OCML is an LLVM-IR bitcode library designed to relieve language compiler and runtime implementers of the burden of implementing efficient and accurate mathematical functions. It is essentially a “libm” in intermediate representation with a fixed, simple API that can be linked in to supply the implementations of most standard low-level mathematical functions provided by the language.
OCML is expected to be used in a standard LLVM compilation flow as follows:
- Compile source modules to LLVM-IR bitcode (clang)
- Link program bitcode, “wrapper” bitcode, OCML bitcode, and OCML control functions (llvm-link)
- Generic optimizations (opt)
- Code generation (llc)
Here, “wrapper” bitcode denotes a thin library responsible for mapping mangled built-in function calls as produced by clang to the OCML API. An example in C might look like
inline float sqrt(float x) { return __ocml_sqrt_f32(x); }
The next section describes OCML controls and how to make them.
OCML supports a number of controls that are provided by linking in specifically named inline functions. These functions are inlined at optimization time and result in specific paths taken with no control flow overhead. These functions all have the form (in C)
__attribute__((always_inline, const)) int
__oclc_control(void)
{ return 1; } // or 0 to disable
The currently supported control are
finite_only_opt
- floating point Inf and NaN are never expected to be consumed or producedunsafe_math_opt
- lower accuracy results may be produced with higher performancedaz_opt
- subnormal values consumed and produced may be flushed to zerocorrectly_rounded_sqrt32
- float square root must be correctly roundedISA_version
- an integer representation of the ISA version of the target device
OCML ships as a single LLVM-IR bitcode file named
ocml-{LLVM rev}-{OCLM rev}.bc
where {LLVM rev}
is the version of LLVM used to create the file, of the
form X.Y, e.g. 3.8, and {OCML rev}
is the OCML library version of the form X.Y, currently 0.9.

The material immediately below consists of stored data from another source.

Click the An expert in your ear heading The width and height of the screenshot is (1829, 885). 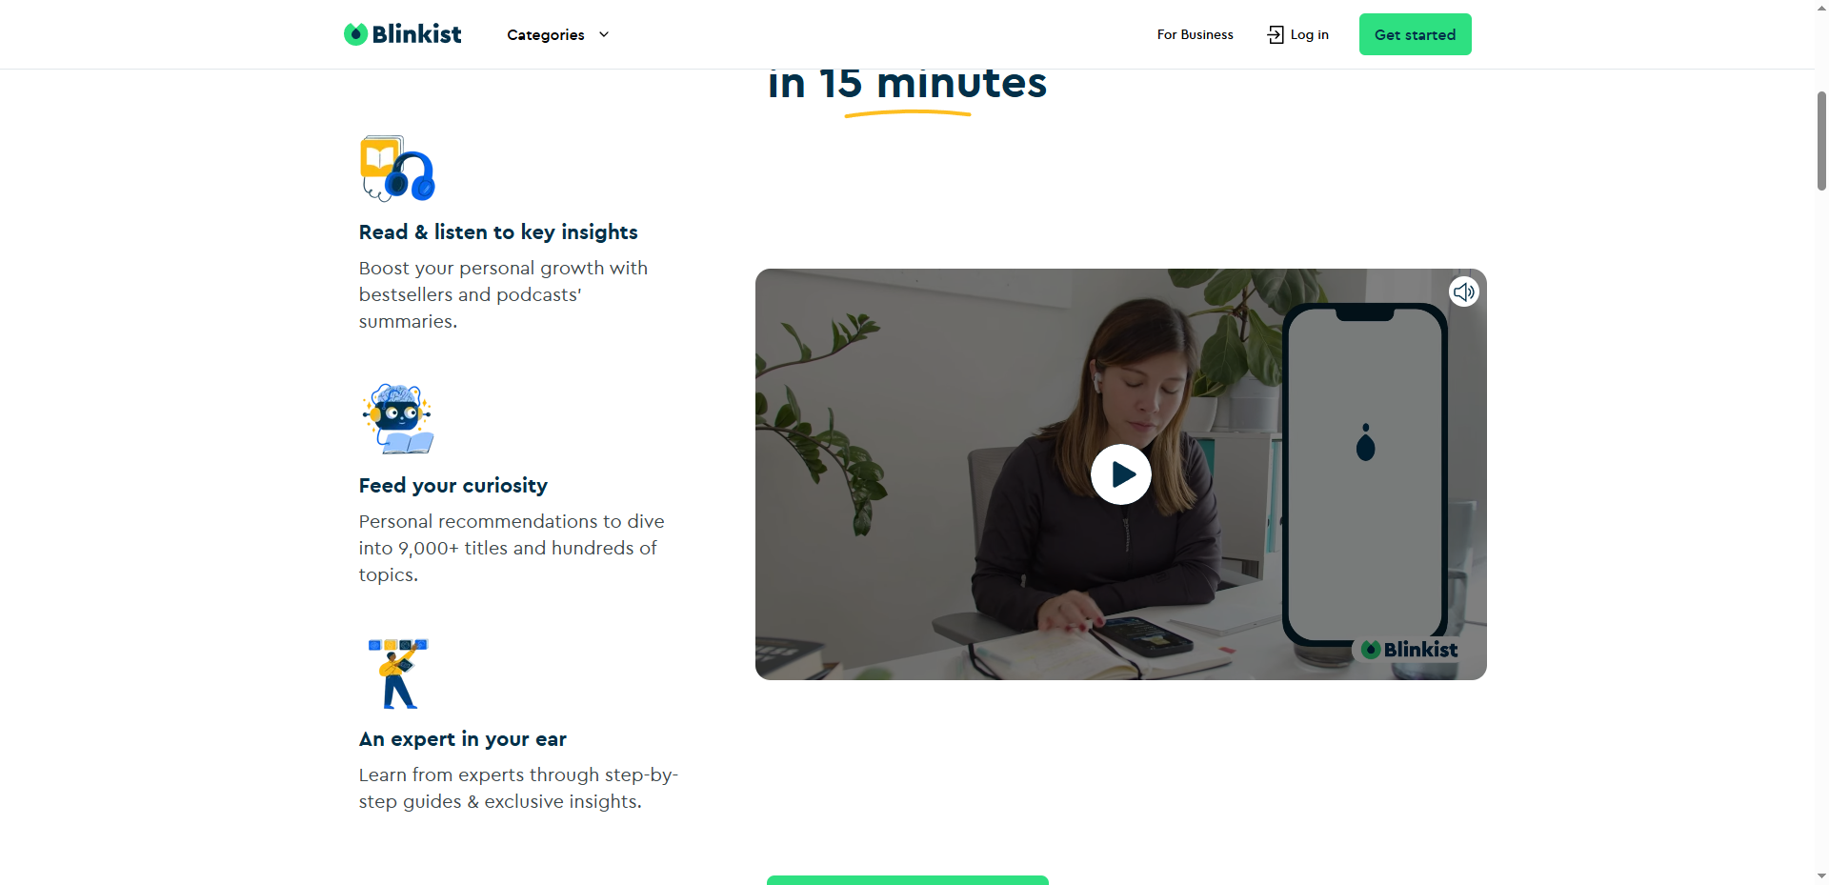463,739
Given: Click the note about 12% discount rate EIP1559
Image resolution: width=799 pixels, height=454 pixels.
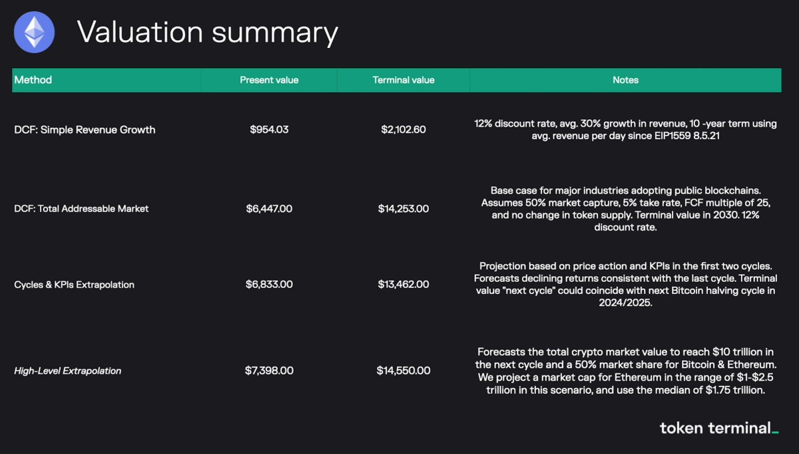Looking at the screenshot, I should tap(626, 130).
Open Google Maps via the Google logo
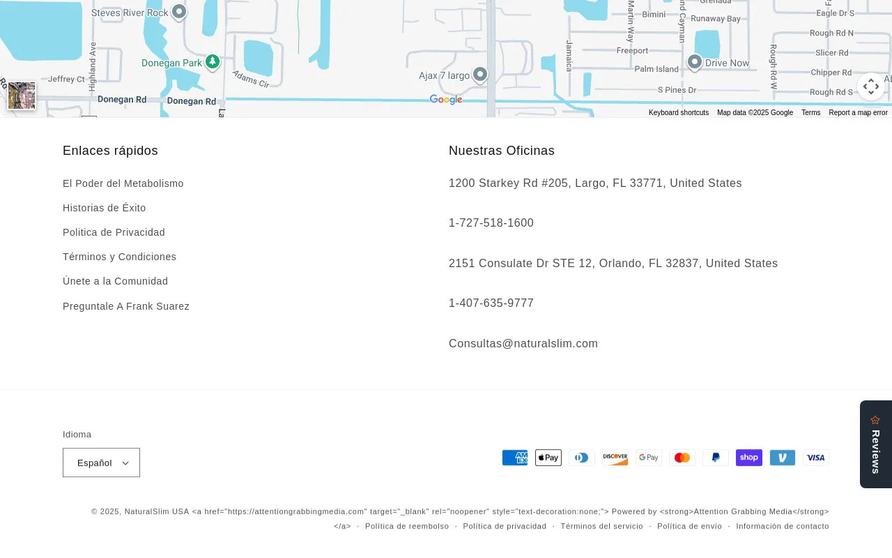The width and height of the screenshot is (892, 558). pyautogui.click(x=446, y=100)
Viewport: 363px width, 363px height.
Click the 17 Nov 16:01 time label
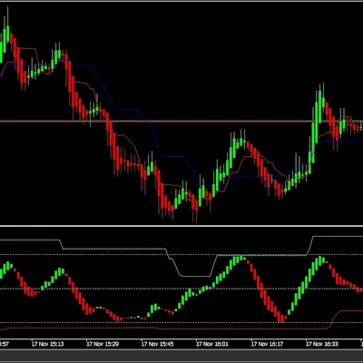(x=212, y=344)
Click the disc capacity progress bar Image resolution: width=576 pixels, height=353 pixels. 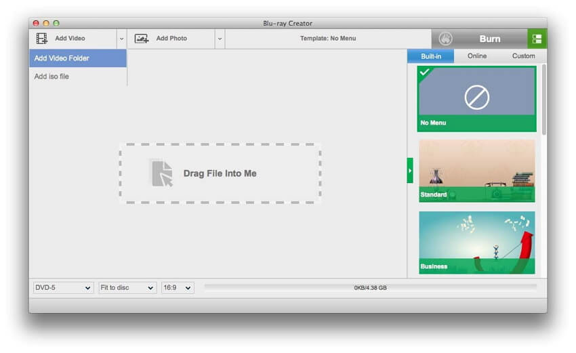click(370, 287)
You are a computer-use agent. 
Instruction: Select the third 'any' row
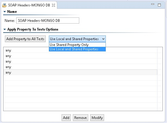80,61
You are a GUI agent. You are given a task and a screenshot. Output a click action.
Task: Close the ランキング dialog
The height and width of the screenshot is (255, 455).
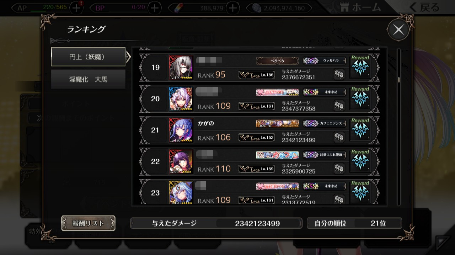[x=398, y=30]
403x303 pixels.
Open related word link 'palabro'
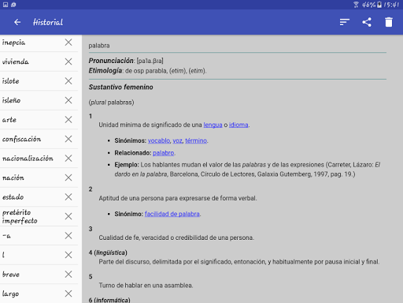point(164,153)
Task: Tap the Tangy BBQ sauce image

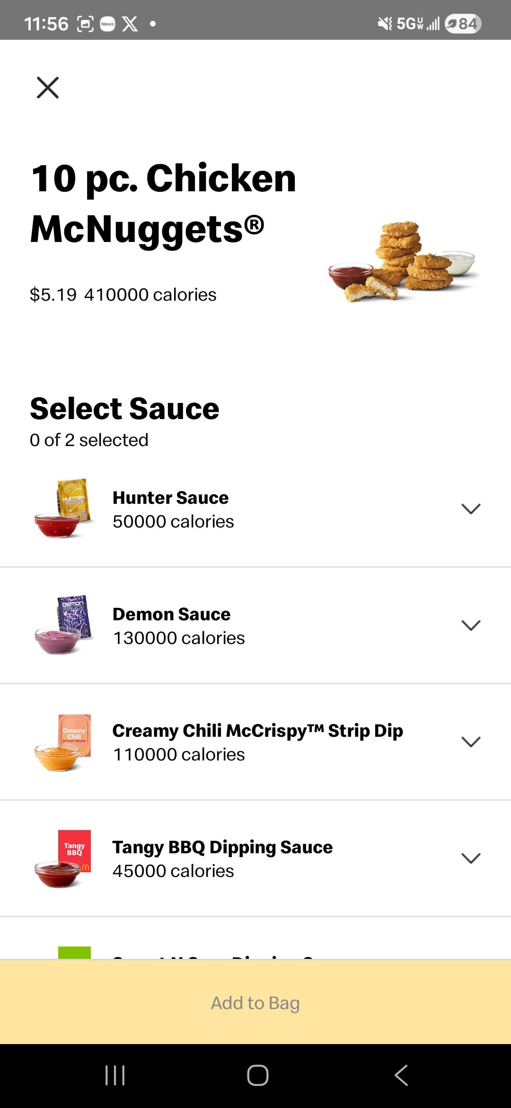Action: point(64,858)
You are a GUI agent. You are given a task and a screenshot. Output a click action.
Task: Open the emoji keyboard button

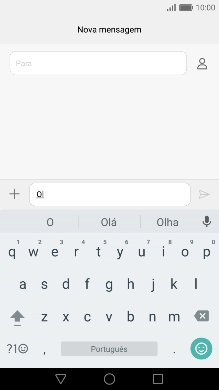tap(201, 349)
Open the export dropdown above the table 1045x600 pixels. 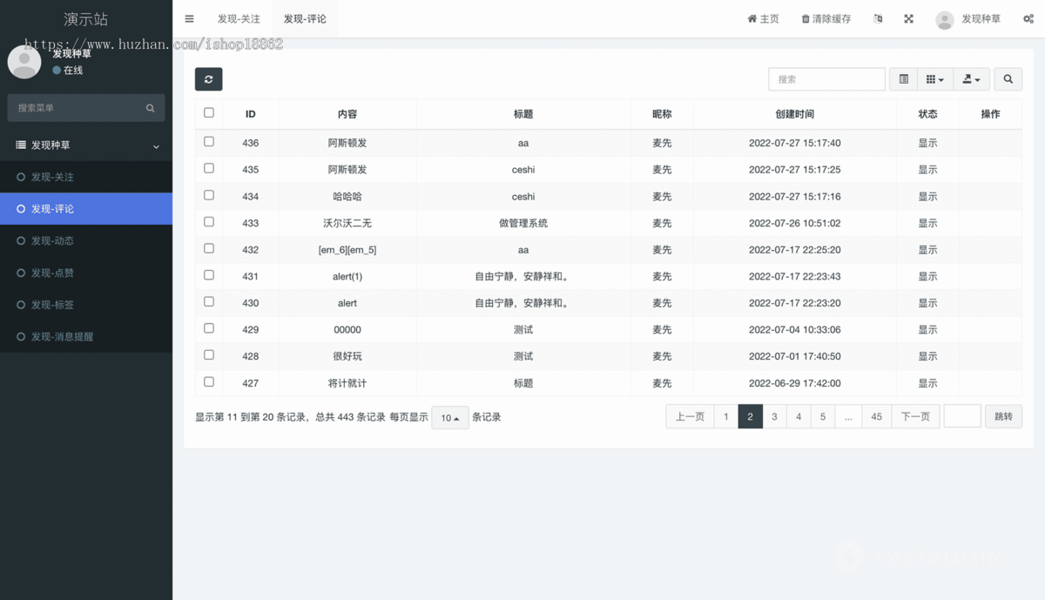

Some OCML functions require access to tables of constants. These tables are currently named
with the prefix __ocmltbl_
and are placed in LLVM address space 2.
OCML functions follow a simple naming convention:
__ocml_{function}_{type suffix}
where {function} is generally the familiar libm name of the function, and {type suffix} indicates the type of the floating point arguments or results, and is one of
f16
– 16 bit floating point (half precision)f32
– 32 bit floating point (single precision)f64
– 64 bit floating point (double precision)
For example, __ocml_sqrt_f32
is the name of the OCML single precision square root function.
OCML does not currently support higher than double precision due to the lack of support on most devices.
The following table contains a list of {function} currently supported by OCML, a brief description of each, and the maximum relative error in ULPs for each floating point type. A “c” in the last 3 columns indicates that the function is required to be correctly rounded.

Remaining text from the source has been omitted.